Port of Long Beach

Port of Long Beach CEO Jon Slangerup says he ”realized that labor had ‘very little to do’ with the disruptions, that the difficulties had more to do with organizational glitches and inefficient cargo-handling practices” — a conclusion consistent with ILWU’s statements during negotiations.

From a Bloomberg article titled ‘Record Long Beach port traffic shows strength in U.S. demand’:

The Port of Long Beach — which is poised to overtake neighboring Los Angeles next year to become the No. 1 shipping gateway in the country — had a record month in July, with cargo volume up 18 percent from July 2014. Figures being released later this month will show unprecedented traffic again in August, and early signs in September are “very very encouraging,” Jon Slangerup, the Long Beach port’s chief executive officer, said in an interview at Bloomberg’s offices in New York last week.

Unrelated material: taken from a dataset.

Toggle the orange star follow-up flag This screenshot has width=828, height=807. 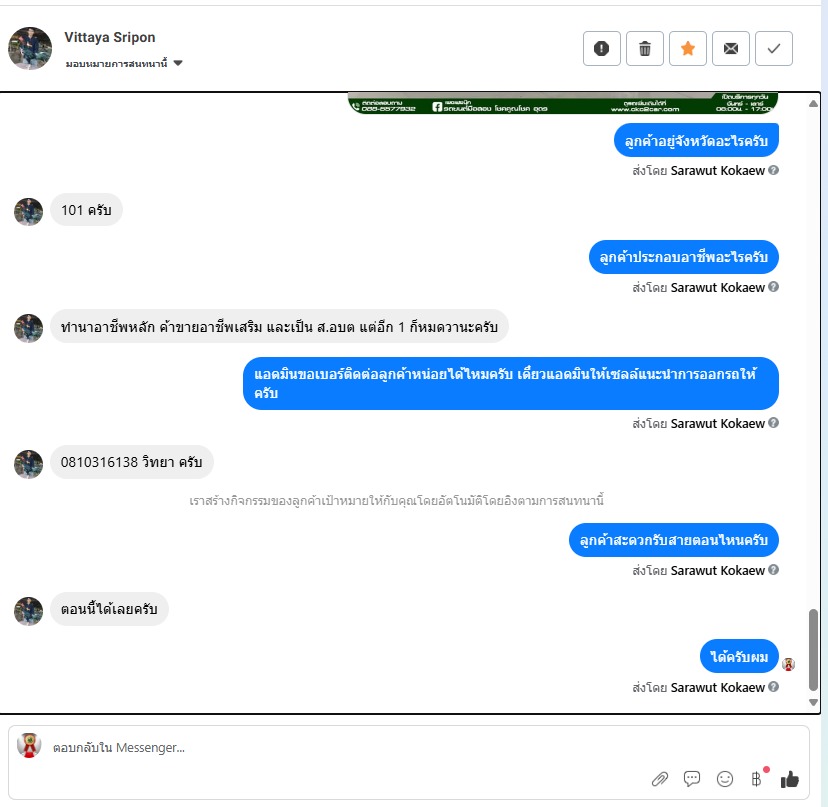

The Ports of Long Beach and Los Angeles lost business during a dispute between the labor union for 20,000 dockworkers and their employers. Slangerup said in February that labor issues accounted for 80 percent of a bottleneck that kept as many as 36 vessels idling at sea for days at a time.

In the interview last week, however, he said he realized that labor had “very little to do” with the disruptions, that the difficulties had more to do with organizational glitches and inefficient cargo-handling practices.